The bank is wholly owned by Sampo plc, listed on the Helsinki Stock Exchange and itself the product of some energetic mergers and acquisitions over recent years. Sampo Bank is one of three main group legs. Another – the largest profit contributor – is If, the largest non-life insurer in the Nordic and Baltic region. The third, and smallest in profit terms, is Sampo Life. The group is also active in the fund management and estate agency segments under the Mandatum and Realty World brands respectively.

The group’s funding needs are managed centrally by its head of group treasury and funding, Martti Porkka. The holding company has not raised equity finance since the late 1980s and, indeed, has been returning capital to shareholders. Mr Porkka says there is no prospect of a share issue in the foreseeable future. “The holding company is very well capitalised and the operating companies fund themselves,” he explains.
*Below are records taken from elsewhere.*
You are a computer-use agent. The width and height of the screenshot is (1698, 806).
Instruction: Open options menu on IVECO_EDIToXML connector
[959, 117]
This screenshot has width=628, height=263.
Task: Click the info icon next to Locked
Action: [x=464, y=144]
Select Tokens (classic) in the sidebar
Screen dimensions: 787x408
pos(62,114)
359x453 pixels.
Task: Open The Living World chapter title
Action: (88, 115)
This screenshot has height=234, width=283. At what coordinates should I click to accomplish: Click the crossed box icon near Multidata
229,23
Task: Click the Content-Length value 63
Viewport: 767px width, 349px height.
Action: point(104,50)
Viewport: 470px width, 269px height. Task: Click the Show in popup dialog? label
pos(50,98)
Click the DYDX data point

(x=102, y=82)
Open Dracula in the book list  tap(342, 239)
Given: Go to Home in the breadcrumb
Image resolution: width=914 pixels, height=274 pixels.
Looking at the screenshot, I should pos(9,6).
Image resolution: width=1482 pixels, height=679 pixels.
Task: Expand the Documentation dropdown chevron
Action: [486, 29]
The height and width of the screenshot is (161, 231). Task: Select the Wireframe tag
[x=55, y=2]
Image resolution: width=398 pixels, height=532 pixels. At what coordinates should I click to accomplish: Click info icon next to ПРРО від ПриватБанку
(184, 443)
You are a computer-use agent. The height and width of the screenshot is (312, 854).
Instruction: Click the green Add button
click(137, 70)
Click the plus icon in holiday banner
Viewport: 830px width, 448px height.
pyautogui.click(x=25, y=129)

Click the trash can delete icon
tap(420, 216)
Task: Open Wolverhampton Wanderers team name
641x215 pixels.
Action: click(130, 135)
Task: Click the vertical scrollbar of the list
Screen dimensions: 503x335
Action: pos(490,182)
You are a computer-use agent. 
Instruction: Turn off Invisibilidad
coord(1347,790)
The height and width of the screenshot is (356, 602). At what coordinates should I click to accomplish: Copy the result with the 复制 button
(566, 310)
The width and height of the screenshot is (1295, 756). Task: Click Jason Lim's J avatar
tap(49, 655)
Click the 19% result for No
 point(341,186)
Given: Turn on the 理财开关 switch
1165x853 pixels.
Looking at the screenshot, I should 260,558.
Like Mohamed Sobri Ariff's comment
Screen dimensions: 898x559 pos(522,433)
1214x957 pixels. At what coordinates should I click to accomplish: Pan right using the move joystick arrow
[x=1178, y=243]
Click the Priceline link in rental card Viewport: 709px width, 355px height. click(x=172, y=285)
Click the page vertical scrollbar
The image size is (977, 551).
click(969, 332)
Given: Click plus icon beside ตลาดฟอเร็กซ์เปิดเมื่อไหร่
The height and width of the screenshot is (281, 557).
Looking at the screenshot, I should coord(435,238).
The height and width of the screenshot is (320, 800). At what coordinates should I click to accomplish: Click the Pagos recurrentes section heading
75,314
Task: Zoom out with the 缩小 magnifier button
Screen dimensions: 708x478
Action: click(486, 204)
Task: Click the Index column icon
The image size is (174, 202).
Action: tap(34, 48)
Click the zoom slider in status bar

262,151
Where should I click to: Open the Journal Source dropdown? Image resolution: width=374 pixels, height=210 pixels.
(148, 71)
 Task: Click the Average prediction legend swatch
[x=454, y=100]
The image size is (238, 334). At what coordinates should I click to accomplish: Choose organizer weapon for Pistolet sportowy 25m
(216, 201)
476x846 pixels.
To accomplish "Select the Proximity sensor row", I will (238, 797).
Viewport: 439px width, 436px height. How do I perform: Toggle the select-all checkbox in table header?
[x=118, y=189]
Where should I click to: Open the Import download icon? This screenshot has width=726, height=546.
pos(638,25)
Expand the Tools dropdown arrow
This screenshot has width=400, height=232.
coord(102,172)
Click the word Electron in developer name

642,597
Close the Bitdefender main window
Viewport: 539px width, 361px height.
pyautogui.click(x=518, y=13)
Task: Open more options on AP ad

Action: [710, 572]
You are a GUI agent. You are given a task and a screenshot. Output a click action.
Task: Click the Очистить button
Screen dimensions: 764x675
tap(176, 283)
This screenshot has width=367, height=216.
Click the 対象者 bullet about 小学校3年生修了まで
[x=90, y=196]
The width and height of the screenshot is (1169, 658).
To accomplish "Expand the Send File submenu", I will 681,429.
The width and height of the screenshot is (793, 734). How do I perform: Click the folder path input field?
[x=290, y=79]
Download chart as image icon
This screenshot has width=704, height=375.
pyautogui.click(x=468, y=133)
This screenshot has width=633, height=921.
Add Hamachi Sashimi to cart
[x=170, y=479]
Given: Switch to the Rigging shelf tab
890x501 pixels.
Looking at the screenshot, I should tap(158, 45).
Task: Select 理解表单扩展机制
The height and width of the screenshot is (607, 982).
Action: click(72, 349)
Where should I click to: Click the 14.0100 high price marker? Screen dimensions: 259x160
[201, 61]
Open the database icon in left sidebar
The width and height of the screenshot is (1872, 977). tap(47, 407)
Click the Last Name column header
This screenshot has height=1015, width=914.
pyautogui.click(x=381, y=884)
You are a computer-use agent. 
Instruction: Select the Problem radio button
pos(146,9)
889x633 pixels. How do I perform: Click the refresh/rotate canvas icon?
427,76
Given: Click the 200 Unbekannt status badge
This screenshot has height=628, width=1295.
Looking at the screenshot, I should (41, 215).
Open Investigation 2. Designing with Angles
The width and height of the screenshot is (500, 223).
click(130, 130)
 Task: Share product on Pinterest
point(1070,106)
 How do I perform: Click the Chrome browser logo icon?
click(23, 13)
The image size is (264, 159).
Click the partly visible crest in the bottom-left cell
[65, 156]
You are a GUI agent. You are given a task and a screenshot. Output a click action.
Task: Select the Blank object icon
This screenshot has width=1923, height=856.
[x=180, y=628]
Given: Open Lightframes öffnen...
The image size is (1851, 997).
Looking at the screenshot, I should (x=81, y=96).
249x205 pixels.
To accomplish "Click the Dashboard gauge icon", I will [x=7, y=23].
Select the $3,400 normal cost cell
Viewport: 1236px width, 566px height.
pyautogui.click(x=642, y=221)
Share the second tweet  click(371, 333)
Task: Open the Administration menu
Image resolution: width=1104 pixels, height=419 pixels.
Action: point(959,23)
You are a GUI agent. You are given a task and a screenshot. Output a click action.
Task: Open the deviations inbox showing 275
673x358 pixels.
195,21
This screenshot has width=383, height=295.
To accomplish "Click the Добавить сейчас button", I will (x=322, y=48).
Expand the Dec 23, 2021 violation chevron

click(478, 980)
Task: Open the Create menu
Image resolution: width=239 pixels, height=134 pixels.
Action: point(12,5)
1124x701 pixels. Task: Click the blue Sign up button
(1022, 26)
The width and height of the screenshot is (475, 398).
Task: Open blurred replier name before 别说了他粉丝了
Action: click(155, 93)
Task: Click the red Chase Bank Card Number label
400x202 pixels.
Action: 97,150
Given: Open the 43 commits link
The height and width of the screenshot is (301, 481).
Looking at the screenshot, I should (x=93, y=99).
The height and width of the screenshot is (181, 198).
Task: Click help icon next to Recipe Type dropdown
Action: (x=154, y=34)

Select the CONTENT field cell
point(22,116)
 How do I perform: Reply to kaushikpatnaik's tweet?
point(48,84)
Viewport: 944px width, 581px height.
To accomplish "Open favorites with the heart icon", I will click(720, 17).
The unrated life insurance subsidiary, he continues, focuses on unit-linked business and has no need for capital strengthening. If, which is rated A-/A2, has no immediate capital needs, though it does come to market occasionally and has two outstanding bond issues. “Some refinancing is possible in the future,” Mr Porkka observes.

The A-/A1 rated Sampo Bank, by contrast, is a more frequent issuer in senior and subordinated notes, and has outstanding euro medium-term note and European commercial paper programmes with respective sizes of €5bn and €1.5bn. Last year it raised some €1.7bn in 25 transactions.

The bank’s 2.5-year April issue followed a visit to the bond markets in March, when it raised €300m in three-year paper. April’s joint bookrunners were Sampo Bank itself, UBS and Goldman Sachs, and the €500m issue was aggressively priced at 9 basis points over a Euribor benchmark. The book attracted orders worth over €900m and was over-subscribed in the first hour and a half. Three days later it was trading at 8bp-8.5bp over.

A good fit

“Sampo Bank has a solid market position and is seen as a very good credit,” notes Mr Porkka. “Because of the turbulence in the market, a short floating rate note was seen to be very good at that moment and was an easy one to sell. We were looking for a short maturity and 2.5 years happened to fit our own liability purposes.”

Now the bank intends to diversify its funding sources by issuing covered bonds. It has announced that its subsidiary, Sampo Housing Loan Bank, will come to market with an inaugural covered bond after the summer break. The bank’s housing loan portfolio grew by 15% last year to reach some €6bn, out of total Sampo Bank assets of €20bn.

“New Finnish legislation passed in 2000 makes it easier to issue covered bonds,” Mr Porkka explains. “We have a high quality mortgage portfolio in the bank, and believe we can benefit from cheaper funding with a guaranteed product.”

The bank is targeting an initial issue size in the region of €1bn.

“That would be a good benchmark for the market,” Mr Porkka maintains, “and would definitely take care of our funding needs for the rest of the year. We intend to be a frequent issuer in covered bonds and plan to issue once a year in the years ahead.”